_Excerpted passage:_
Top Four Cup
- Founded: 1955–56
- Region: Republic of Ireland
- Teams: 4
- Most championships: Waterford (5 wins)

= Top Four Cup =

The Top Four Cup was an association football super cup featuring the top four clubs in the League of Ireland. It was first held in 1955–56 and last played for in 1973–74. It was played at the end of the season. Shamrock Rovers were the inaugural winners and subsequently featured in seven finals. Waterford won the competition the most times, five times in total. The competition was sponsored by the Irish Independent and a result was also known as the Independent Cup. The cup was last won by Cork Celtic and is currently on display in the Evergreen Bar in Turners Cross, Cork. During the late 1960s the (Northern) Irish Football League also organised a Top Four Cup. Between 1998 and 2001 the FAI organised a similar formatted competition known as the FAI Super Cup.

_Exercise A:_
Retype the passage on the Top Four Cup from "The Top Four Cup" to "FAI Super Cup.".
_Exercise B:_
According to the passage on the Top Four Cup, where is the cup currently on display?
The lines after this passage have nothing to do with the Top Four Cup.

_Excerpted data:_

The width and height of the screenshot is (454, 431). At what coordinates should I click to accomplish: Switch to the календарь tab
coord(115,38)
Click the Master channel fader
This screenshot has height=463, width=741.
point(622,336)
* * *
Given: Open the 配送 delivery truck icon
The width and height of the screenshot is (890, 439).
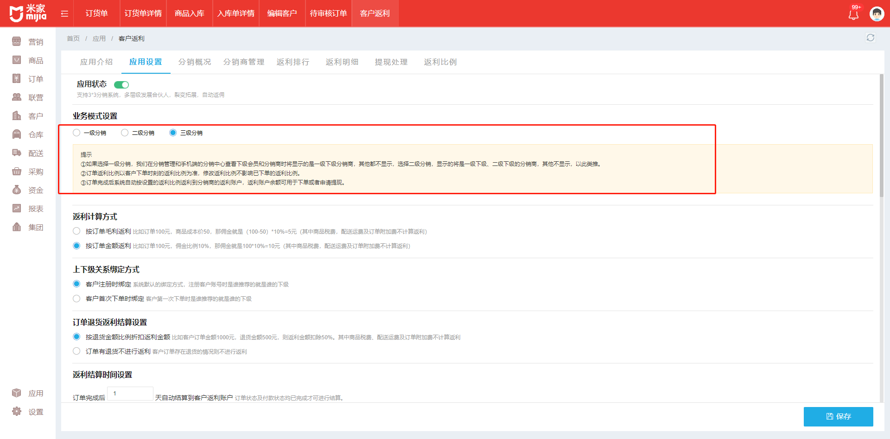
...
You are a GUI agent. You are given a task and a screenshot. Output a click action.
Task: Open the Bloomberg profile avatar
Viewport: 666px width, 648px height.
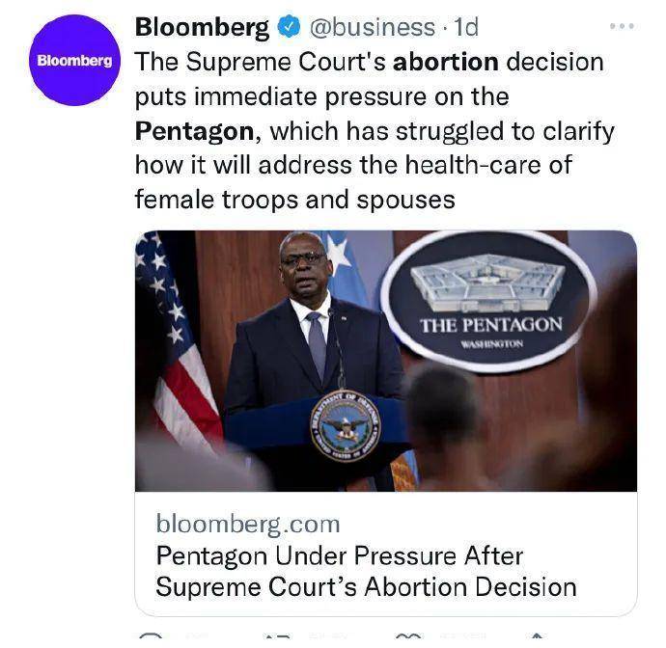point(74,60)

_Correct response A:_
The Top Four Cup was an association football super cup featuring the top four clubs in the League of Ireland. It was first held in 1955–56 and last played for in 1973–74. It was played at the end of the season. Shamrock Rovers were the inaugural winners and subsequently featured in seven finals. Waterford won the competition the most times, five times in total. The competition was sponsored by the Irish Independent and a result was also known as the Independent Cup. The cup was last won by Cork Celtic and is currently on display in the Evergreen Bar in Turners Cross, Cork. During the late 1960s the (Northern) Irish Football League also organised a Top Four Cup. Between 1998 and 2001 the FAI organised a similar formatted competition known as the FAI Super Cup.

_Correct response B:_
It is on display in the Evergreen Bar in Turners Cross, Cork.